GRAFENWOEHR, Germany — The U.S. Army in Europe has used the new and complex Joint Warfighting Assessment, or JWA, as an early opportunity to move the concept of multidomain battle from paper to theater to better understand how the service and its partners will fight together in the future
But the need to fully assess the multidomain battle concept is also teaching the Army that it needs to transform how it conducts future exercises by integrating emerging concepts, capabilities and threats into today’s exercises.
The Army tested the multidomain operations concept as well as its new Field Manual 3.0 in Germany through the JWA and in conjunction with the Air Force’s Blue Flag exercise and Combined Resolve X in late April and early May. The Army’s effort included 161 contributing organizations and more than 25 different countries.
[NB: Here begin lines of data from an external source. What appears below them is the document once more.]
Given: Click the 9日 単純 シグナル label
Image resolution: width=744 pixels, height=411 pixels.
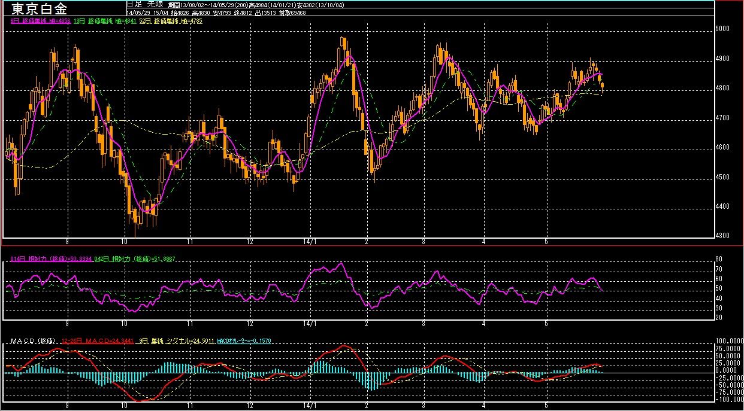Looking at the screenshot, I should pyautogui.click(x=176, y=341).
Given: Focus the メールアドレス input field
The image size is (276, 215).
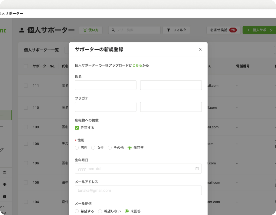Looking at the screenshot, I should [138, 190].
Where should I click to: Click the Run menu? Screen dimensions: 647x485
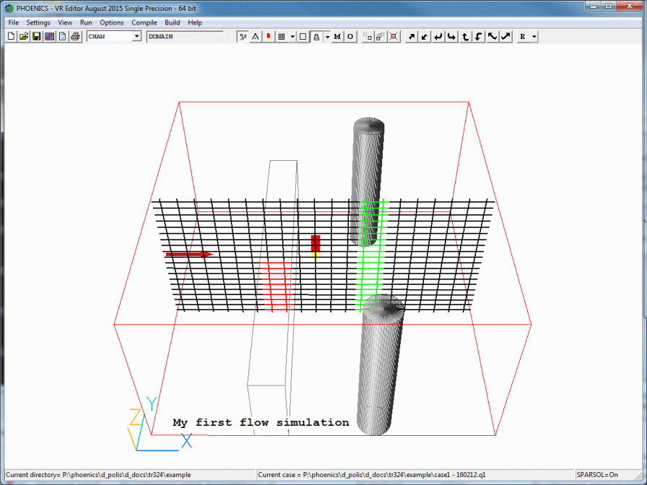pyautogui.click(x=86, y=22)
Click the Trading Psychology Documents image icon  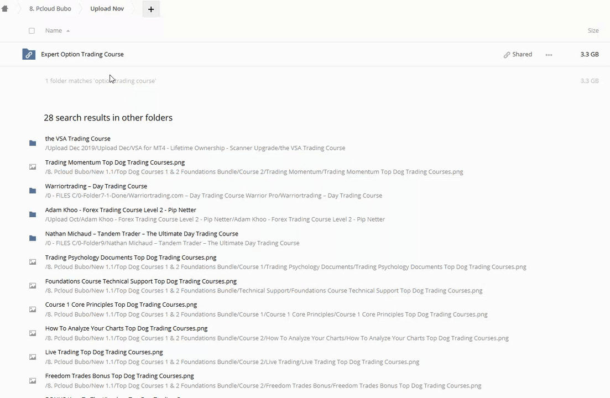[x=33, y=262]
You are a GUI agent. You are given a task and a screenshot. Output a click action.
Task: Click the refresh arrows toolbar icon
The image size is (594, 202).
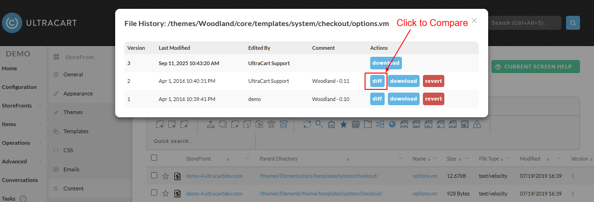click(307, 124)
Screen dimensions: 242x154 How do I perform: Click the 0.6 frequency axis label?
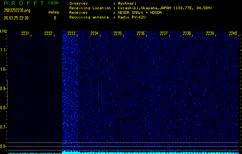3,146
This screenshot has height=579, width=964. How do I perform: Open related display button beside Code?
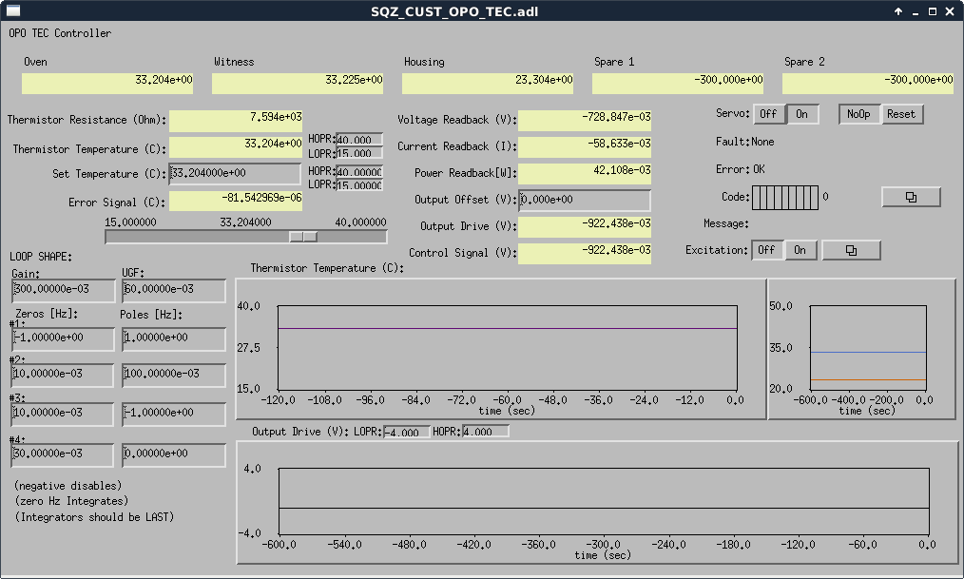[911, 197]
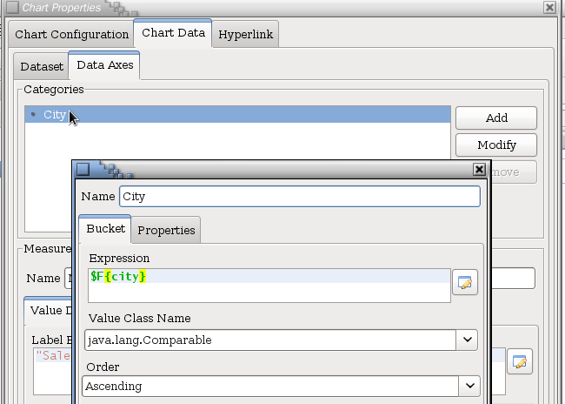Viewport: 565px width, 404px height.
Task: Select the Chart Data tab
Action: coord(173,34)
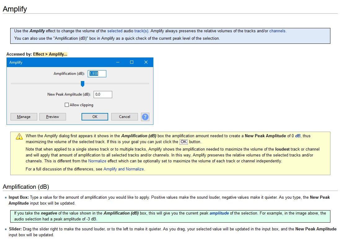The image size is (340, 240).
Task: Click the New Peak Amplitude input box
Action: [x=103, y=94]
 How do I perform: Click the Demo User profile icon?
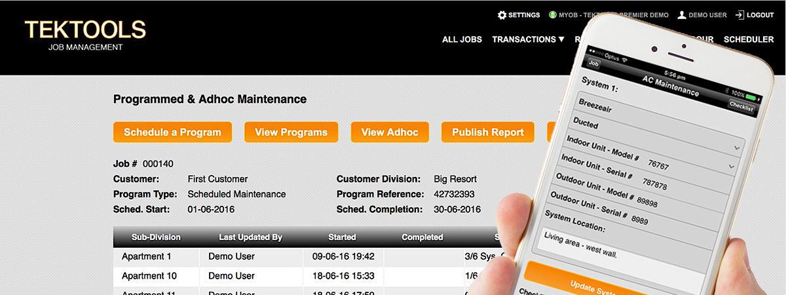[x=682, y=15]
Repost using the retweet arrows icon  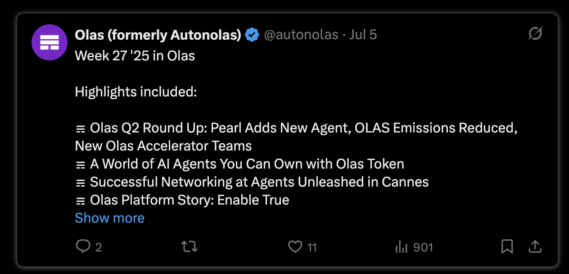(189, 247)
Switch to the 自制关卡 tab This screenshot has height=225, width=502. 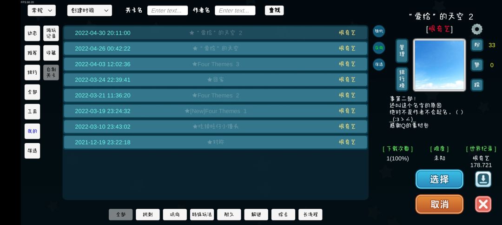point(51,73)
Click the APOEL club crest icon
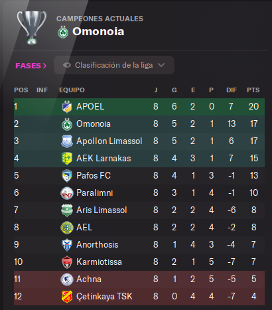Screen dimensions: 272x310 (x=67, y=107)
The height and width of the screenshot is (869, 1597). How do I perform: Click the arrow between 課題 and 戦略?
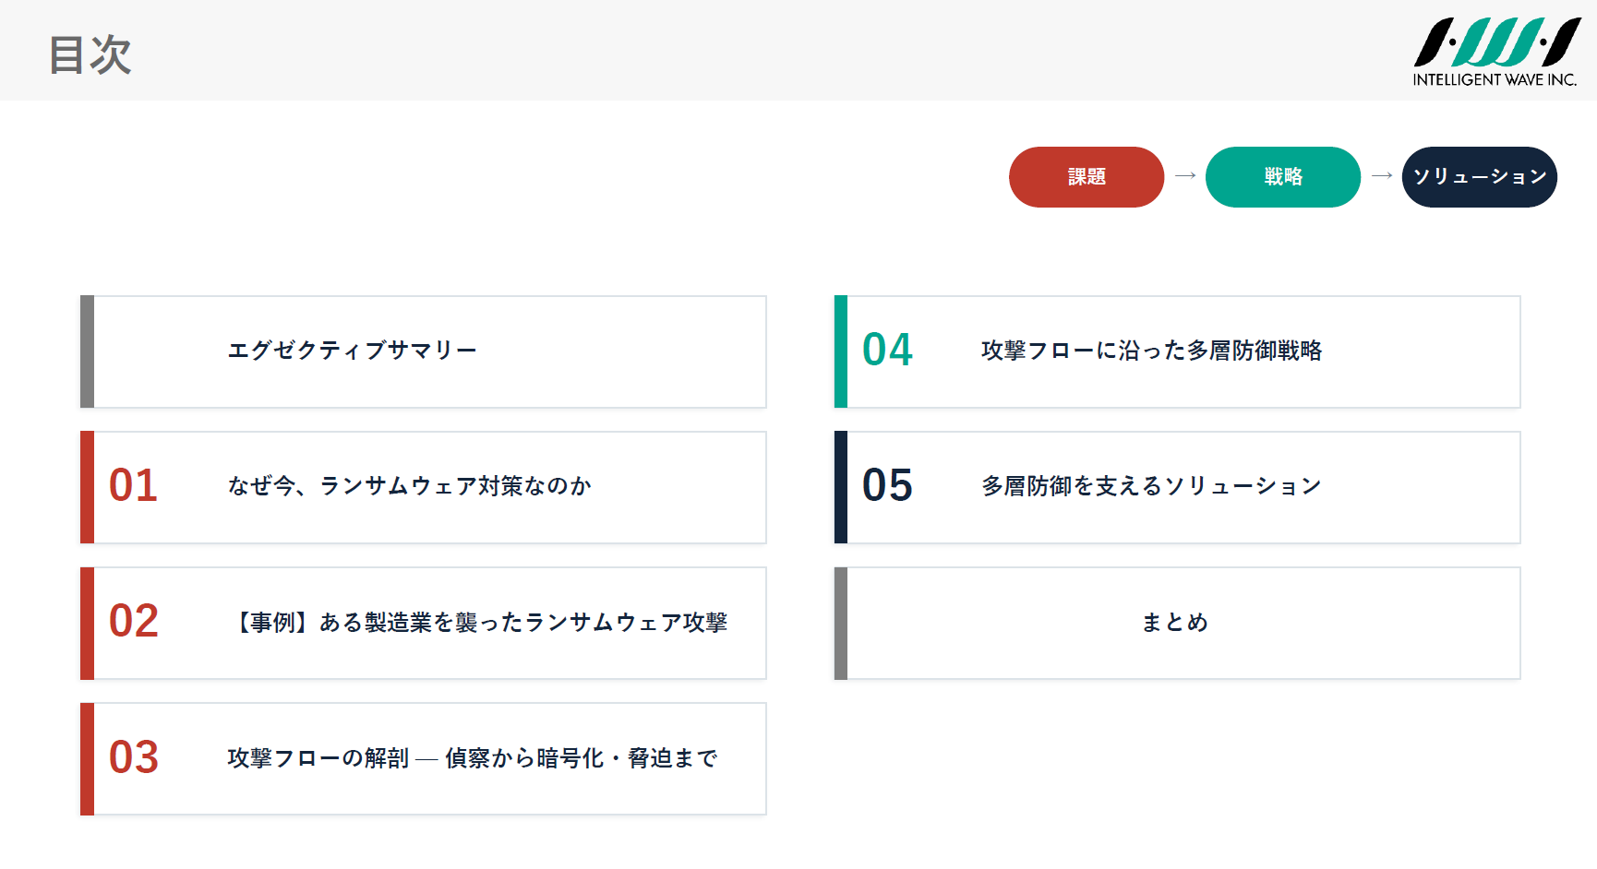(1185, 175)
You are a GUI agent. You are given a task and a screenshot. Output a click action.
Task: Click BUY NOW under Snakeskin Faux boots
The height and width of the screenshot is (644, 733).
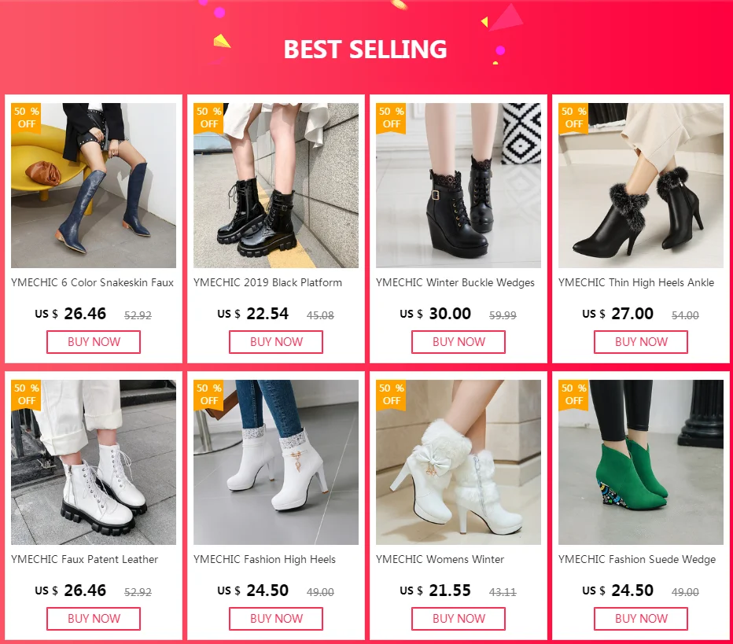94,342
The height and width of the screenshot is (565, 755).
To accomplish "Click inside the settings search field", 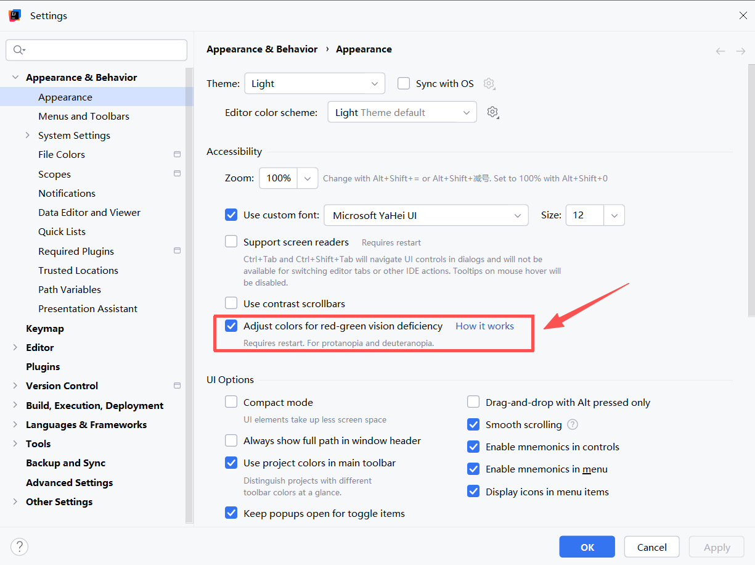I will pos(99,50).
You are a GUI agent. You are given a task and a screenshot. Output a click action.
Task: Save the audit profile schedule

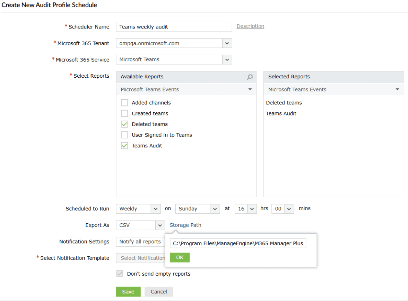tap(128, 292)
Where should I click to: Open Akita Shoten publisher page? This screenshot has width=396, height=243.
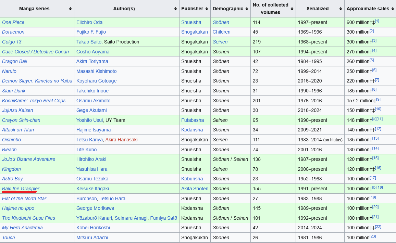[195, 189]
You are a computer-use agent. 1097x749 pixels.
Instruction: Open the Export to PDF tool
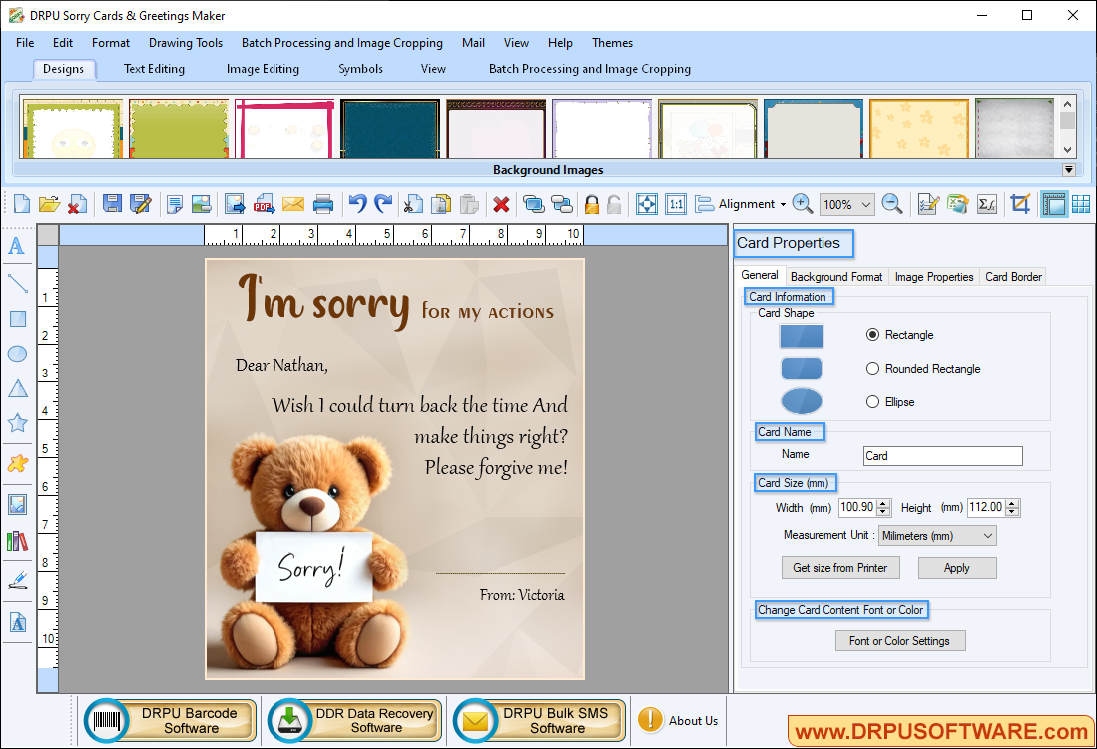(x=264, y=203)
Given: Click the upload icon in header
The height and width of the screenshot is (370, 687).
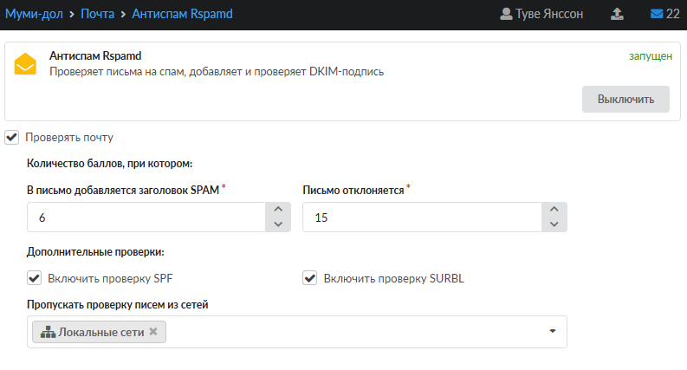Looking at the screenshot, I should click(617, 14).
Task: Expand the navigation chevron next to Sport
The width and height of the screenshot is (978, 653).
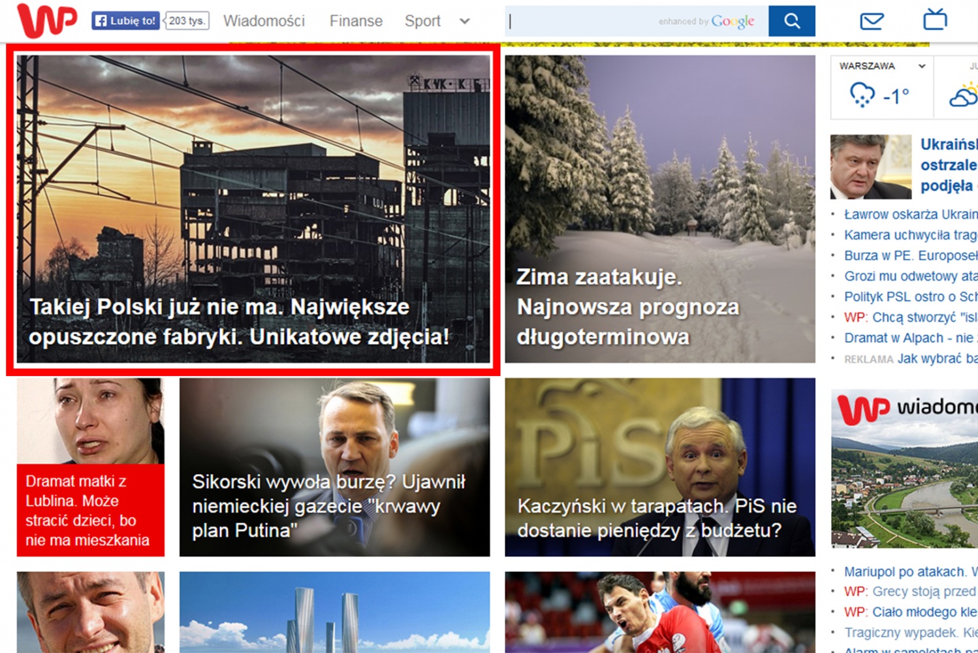Action: coord(465,21)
The exercise didn’t just address readiness, but took a hard look at how the future force will be postured to fight, and that meant applying a concept to the exercise called operational experimentation.
Operational experimentation will likely become a crux of many future exercises, Brig. Gen. Joel Tyler, the head of the Army’s Joint Modernization Command, told Defense News at the JWA in Germany in early May.
Gone are the days of keeping a test unit available to assess emerging programs of record as the Army did at its Network Integration Evaluations held at Fort Bliss, Texas.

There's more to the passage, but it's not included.